> **The task**
Only one portion of the data is to be written out: from the line bearing "Happy Hour (81, 2085)" through the line bearing "临床执业医师资格考试经典试题汇总（三）：肺结核疾病经典试题 (75, 1205)". Write it exactly as it appears.

(Stored entries)
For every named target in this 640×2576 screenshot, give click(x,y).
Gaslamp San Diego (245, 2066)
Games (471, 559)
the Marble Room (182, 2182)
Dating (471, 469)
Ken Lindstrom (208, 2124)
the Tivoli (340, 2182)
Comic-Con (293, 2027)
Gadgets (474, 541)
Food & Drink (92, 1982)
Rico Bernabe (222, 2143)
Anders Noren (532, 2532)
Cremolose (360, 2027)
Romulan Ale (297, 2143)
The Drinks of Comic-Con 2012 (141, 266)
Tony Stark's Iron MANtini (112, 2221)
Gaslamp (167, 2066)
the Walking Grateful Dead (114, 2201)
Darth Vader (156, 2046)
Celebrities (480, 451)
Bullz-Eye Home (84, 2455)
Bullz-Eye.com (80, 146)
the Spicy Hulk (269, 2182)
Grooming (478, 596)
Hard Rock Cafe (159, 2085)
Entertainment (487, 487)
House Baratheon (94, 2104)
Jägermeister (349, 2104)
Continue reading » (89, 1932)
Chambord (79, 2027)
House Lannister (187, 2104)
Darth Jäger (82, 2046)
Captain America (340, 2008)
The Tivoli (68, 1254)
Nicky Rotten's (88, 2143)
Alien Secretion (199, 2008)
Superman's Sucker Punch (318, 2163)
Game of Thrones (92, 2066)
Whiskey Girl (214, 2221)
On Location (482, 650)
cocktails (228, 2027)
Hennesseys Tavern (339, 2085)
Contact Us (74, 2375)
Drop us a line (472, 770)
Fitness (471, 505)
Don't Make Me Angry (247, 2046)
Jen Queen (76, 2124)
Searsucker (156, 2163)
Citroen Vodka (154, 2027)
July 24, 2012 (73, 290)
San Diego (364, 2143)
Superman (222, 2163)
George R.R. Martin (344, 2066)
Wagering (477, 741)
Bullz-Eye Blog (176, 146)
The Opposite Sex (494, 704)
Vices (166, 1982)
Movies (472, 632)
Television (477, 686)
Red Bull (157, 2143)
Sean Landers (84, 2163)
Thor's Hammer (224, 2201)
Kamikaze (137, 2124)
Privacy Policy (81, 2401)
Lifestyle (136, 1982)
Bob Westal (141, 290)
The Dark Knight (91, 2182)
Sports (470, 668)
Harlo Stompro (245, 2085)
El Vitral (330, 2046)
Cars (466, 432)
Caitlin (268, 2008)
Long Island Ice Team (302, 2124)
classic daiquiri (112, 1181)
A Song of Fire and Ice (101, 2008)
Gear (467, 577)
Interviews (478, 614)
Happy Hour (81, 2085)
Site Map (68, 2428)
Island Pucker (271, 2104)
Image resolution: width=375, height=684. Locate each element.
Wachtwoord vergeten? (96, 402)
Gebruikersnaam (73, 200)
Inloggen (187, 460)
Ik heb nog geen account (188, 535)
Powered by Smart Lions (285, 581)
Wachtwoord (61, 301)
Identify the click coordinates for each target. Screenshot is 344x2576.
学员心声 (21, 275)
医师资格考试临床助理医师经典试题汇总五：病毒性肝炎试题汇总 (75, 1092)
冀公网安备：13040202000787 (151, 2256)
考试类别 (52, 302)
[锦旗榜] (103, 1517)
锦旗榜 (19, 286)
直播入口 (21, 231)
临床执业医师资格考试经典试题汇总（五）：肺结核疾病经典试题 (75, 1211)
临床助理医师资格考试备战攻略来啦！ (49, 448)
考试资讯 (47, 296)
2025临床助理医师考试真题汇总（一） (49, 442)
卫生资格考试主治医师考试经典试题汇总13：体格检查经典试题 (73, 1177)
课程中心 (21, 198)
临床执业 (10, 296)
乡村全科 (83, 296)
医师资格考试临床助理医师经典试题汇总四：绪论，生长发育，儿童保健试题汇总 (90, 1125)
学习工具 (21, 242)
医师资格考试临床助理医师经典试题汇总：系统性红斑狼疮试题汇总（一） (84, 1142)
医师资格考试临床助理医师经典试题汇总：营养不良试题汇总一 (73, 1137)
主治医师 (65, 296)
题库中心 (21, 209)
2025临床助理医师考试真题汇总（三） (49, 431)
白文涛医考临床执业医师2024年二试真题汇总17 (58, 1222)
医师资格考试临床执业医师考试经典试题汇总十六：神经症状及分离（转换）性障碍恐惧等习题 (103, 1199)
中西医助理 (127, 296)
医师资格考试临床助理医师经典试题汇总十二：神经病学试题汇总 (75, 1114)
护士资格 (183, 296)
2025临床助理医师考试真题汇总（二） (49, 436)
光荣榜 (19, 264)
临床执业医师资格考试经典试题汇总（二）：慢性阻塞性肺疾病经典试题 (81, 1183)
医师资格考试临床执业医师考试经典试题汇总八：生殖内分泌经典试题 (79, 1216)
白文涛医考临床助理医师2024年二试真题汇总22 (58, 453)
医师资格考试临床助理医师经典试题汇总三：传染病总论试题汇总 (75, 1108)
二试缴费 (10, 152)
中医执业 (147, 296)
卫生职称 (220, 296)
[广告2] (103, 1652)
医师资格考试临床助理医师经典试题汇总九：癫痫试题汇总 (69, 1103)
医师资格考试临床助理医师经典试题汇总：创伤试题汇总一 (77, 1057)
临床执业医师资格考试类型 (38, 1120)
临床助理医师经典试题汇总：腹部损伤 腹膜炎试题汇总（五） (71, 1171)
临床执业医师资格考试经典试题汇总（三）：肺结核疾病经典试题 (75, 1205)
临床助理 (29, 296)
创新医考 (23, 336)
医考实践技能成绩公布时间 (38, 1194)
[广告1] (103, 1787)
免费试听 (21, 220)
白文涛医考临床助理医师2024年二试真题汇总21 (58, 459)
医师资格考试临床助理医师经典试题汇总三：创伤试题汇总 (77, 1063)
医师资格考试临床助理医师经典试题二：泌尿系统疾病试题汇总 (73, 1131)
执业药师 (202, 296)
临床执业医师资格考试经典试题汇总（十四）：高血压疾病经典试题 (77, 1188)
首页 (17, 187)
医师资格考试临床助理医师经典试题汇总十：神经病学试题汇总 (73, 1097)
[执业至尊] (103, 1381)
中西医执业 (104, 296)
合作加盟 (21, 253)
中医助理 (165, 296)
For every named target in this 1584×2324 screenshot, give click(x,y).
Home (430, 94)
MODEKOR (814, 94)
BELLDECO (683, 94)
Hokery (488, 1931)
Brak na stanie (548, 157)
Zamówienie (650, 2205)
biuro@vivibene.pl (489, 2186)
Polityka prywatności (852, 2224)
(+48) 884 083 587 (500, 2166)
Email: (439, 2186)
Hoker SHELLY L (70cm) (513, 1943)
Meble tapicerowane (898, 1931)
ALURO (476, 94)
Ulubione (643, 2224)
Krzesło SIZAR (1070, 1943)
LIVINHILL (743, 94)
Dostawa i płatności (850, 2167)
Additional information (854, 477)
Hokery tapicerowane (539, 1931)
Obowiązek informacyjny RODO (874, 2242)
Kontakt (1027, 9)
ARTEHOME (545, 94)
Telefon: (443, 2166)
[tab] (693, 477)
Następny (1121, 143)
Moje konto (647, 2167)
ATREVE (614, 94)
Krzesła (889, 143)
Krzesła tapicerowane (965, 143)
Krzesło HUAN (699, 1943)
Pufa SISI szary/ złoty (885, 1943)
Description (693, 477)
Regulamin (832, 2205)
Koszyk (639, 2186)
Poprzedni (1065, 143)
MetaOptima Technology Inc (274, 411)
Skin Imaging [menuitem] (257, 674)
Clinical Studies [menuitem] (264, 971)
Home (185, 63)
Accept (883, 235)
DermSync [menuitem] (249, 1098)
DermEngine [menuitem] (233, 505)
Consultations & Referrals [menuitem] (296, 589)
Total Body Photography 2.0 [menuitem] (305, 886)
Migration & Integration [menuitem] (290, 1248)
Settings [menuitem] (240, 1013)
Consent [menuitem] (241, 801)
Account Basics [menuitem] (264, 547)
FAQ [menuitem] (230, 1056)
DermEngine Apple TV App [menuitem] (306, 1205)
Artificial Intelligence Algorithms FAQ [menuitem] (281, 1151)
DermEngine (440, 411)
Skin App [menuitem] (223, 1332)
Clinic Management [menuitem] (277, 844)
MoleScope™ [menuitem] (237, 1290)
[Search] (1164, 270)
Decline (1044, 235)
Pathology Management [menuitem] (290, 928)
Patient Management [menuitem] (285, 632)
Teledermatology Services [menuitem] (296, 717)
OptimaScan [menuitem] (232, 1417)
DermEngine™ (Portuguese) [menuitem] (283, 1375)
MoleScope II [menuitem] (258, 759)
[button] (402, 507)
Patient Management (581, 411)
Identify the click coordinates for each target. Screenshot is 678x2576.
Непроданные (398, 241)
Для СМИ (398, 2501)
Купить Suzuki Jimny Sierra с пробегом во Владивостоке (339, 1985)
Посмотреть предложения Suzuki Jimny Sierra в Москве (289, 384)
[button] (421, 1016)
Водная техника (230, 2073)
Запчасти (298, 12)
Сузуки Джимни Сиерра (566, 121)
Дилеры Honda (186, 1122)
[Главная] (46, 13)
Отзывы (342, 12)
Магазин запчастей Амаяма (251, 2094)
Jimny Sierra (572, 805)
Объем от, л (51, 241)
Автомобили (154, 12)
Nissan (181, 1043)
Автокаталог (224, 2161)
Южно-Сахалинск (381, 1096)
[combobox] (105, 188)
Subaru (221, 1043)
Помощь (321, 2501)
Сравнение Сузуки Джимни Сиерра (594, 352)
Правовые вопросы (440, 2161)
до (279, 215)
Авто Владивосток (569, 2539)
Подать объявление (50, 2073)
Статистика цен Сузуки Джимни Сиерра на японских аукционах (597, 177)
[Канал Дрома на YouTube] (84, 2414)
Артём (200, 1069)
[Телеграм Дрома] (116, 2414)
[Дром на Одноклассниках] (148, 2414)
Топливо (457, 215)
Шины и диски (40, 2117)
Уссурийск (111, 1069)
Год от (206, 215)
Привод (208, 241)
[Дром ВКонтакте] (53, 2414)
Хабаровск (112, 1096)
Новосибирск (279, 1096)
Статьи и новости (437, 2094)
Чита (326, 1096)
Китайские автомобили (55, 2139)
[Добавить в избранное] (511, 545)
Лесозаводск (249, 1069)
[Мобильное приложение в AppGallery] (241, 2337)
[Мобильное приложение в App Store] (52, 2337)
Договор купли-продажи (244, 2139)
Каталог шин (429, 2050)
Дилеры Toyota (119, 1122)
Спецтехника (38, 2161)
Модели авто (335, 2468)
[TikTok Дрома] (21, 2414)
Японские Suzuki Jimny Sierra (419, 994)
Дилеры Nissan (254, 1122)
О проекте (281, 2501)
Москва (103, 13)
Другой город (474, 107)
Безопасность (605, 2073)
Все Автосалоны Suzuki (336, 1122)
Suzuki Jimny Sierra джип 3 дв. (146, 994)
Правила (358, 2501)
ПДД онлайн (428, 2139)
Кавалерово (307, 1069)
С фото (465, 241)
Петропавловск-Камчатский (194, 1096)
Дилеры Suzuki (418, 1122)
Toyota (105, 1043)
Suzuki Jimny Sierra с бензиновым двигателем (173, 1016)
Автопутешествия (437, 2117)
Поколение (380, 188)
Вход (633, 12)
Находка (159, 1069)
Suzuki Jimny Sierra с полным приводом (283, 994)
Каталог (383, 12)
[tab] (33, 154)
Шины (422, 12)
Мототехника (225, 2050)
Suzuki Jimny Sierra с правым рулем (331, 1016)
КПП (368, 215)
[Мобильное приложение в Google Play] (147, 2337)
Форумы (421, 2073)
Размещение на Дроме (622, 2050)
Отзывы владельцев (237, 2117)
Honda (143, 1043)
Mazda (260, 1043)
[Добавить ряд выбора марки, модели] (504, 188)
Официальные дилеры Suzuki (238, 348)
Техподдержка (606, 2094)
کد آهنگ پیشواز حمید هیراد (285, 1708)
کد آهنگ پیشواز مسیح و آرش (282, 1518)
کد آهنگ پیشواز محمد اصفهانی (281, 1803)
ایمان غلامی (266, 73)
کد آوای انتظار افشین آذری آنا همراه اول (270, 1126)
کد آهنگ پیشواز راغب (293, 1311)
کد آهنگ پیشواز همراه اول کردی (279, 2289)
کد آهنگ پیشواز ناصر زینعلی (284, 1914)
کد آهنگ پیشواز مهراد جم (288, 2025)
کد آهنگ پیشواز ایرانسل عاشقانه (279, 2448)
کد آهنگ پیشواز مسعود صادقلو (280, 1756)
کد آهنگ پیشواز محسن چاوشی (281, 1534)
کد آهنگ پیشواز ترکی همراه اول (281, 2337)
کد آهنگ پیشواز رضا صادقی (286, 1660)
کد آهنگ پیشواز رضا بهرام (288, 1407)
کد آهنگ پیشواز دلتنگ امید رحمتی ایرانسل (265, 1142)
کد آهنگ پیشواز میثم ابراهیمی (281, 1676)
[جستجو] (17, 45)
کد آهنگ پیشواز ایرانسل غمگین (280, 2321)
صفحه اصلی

> **Result**
Happy Hour (81, 2085)
Site Map (68, 2428)
Island Pucker (271, 2104)
Image resolution: width=375, height=684. Locate each element.
Wachtwoord vergeten? (96, 402)
Gebruikersnaam (73, 200)
Inloggen (187, 460)
Ik heb nog geen account (188, 535)
Powered by Smart Lions (285, 581)
Wachtwoord (61, 301)
Identify the click coordinates for each target. Screenshot is 344x2576.
学员心声 (21, 275)
医师资格考试临床助理医师经典试题汇总五：病毒性肝炎试题汇总 (75, 1092)
冀公网安备：13040202000787 (151, 2256)
考试类别 (52, 302)
[锦旗榜] (103, 1517)
锦旗榜 (19, 286)
直播入口 (21, 231)
临床执业医师资格考试经典试题汇总（五）：肺结核疾病经典试题 (75, 1211)
临床助理医师资格考试备战攻略来啦！ (49, 448)
考试资讯 (47, 296)
2025临床助理医师考试真题汇总（一） (49, 442)
卫生资格考试主治医师考试经典试题汇总13：体格检查经典试题 (73, 1177)
课程中心 (21, 198)
临床执业 (10, 296)
乡村全科 (83, 296)
医师资格考试临床助理医师经典试题汇总四：绪论，生长发育，儿童保健试题汇总 (90, 1125)
学习工具 (21, 242)
医师资格考试临床助理医师经典试题汇总：系统性红斑狼疮试题汇总（一） (84, 1142)
医师资格考试临床助理医师经典试题汇总：营养不良试题汇总一 (73, 1137)
主治医师 (65, 296)
题库中心 (21, 209)
2025临床助理医师考试真题汇总（三） (49, 431)
白文涛医考临床执业医师2024年二试真题汇总17 (58, 1222)
医师资格考试临床执业医师考试经典试题汇总十六：神经症状及分离（转换）性障碍恐惧等习题 (103, 1199)
中西医助理 (127, 296)
医师资格考试临床助理医师经典试题汇总十二：神经病学试题汇总 (75, 1114)
护士资格 (183, 296)
2025临床助理医师考试真题汇总（二） (49, 436)
光荣榜 (19, 264)
临床执业医师资格考试经典试题汇总（二）：慢性阻塞性肺疾病经典试题 (81, 1183)
医师资格考试临床执业医师考试经典试题汇总八：生殖内分泌经典试题 (79, 1216)
白文涛医考临床助理医师2024年二试真题汇总22 (58, 453)
医师资格考试临床助理医师经典试题汇总三：传染病总论试题汇总 (75, 1108)
二试缴费 (10, 152)
中医执业 (147, 296)
卫生职称 (220, 296)
[广告2] (103, 1652)
医师资格考试临床助理医师经典试题汇总九：癫痫试题汇总 (69, 1103)
医师资格考试临床助理医师经典试题汇总：创伤试题汇总一 (77, 1057)
临床执业医师资格考试类型 (38, 1120)
临床助理医师经典试题汇总：腹部损伤 腹膜炎试题汇总（五） (71, 1171)
临床执业医师资格考试经典试题汇总（三）：肺结核疾病经典试题 (75, 1205)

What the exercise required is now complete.